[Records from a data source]

▼

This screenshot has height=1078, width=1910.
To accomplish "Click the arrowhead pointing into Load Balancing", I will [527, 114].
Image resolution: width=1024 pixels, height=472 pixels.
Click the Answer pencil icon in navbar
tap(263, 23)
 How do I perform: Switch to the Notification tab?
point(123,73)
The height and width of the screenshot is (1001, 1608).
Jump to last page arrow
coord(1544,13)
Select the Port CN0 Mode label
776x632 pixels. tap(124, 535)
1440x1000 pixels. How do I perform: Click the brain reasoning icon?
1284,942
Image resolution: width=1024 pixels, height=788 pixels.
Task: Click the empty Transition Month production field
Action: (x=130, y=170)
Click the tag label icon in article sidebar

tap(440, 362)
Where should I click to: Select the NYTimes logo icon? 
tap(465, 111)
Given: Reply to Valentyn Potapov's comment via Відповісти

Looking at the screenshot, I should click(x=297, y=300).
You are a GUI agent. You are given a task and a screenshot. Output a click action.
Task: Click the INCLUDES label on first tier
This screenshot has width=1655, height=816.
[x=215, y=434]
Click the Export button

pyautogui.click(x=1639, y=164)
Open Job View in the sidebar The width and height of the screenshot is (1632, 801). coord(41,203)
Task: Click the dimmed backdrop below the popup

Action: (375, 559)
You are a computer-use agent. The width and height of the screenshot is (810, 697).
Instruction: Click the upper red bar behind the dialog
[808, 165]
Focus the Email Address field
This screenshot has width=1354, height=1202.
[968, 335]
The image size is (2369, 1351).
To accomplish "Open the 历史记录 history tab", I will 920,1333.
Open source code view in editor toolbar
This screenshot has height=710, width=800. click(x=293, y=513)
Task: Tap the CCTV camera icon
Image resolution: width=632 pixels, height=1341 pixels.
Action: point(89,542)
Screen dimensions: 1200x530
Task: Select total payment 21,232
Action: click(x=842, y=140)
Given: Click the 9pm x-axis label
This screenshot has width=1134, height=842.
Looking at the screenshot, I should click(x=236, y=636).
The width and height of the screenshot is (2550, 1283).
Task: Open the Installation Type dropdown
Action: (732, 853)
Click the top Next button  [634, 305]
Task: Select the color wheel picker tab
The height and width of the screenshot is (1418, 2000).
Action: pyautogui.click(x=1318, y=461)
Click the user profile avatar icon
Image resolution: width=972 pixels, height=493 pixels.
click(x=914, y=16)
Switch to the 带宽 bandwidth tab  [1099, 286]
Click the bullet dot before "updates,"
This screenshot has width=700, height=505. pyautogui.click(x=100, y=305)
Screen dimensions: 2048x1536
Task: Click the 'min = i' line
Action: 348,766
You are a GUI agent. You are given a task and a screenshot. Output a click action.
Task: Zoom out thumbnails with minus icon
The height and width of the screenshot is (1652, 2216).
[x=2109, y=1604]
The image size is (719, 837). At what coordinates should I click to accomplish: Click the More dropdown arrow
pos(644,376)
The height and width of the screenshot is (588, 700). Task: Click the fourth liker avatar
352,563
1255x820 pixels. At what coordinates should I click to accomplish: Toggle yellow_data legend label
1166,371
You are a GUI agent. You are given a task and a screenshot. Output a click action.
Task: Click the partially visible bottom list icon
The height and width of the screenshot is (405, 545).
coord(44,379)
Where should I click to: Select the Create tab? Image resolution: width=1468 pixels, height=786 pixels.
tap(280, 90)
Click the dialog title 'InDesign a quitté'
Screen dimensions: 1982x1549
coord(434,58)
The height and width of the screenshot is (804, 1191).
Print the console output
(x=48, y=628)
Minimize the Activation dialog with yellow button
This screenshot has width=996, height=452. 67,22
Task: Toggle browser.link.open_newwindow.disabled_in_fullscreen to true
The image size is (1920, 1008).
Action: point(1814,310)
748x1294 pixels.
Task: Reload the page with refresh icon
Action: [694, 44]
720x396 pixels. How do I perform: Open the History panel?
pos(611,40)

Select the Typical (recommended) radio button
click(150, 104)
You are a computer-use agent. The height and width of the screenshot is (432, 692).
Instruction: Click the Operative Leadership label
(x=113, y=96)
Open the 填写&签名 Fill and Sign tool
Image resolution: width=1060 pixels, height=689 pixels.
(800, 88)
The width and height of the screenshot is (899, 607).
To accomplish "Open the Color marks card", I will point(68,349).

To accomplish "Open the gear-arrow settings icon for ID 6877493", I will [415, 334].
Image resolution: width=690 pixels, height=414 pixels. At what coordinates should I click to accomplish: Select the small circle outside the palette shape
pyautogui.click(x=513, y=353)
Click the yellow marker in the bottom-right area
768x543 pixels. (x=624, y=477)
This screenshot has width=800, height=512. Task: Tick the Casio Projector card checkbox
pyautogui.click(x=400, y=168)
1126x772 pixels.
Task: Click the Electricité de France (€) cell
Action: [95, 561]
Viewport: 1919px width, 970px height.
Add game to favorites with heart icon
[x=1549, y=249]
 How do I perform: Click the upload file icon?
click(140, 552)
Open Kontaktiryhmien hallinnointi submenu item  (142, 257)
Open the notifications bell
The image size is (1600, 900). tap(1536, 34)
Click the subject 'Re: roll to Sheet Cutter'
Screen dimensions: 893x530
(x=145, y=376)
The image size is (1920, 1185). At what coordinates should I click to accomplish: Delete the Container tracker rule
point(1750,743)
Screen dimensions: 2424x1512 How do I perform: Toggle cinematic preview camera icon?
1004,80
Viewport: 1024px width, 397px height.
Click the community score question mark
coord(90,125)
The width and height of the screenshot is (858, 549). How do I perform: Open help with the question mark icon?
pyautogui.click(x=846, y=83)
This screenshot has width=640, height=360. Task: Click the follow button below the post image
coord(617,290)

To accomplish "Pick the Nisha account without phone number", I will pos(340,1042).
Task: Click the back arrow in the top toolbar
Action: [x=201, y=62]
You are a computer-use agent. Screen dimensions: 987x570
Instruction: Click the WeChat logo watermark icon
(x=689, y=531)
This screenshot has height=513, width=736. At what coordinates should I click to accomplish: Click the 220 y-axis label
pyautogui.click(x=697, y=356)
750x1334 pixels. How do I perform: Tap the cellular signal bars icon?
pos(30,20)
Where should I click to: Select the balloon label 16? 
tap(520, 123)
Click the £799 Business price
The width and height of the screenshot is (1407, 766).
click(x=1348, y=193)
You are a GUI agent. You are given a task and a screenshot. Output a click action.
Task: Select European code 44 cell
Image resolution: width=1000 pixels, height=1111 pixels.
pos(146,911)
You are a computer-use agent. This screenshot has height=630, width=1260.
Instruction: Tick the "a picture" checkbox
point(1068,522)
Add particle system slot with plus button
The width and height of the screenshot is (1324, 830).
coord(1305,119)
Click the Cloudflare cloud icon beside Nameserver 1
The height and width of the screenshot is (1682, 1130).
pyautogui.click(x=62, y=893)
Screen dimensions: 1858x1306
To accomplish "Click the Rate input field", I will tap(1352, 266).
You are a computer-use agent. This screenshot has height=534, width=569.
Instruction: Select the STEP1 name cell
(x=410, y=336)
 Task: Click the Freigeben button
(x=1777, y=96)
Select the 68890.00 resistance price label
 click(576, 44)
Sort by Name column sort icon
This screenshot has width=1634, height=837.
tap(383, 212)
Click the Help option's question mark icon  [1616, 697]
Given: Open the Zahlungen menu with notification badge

▲

CHALLENGE:
Identify every line in the material above that contains the word "checkbox", and copy each of those lines in full.

RESPONSE FOR THIS EXERCISE:
This screenshot has width=800, height=512. Task: Tick the Casio Projector card checkbox
Instruction: Tick the "a picture" checkbox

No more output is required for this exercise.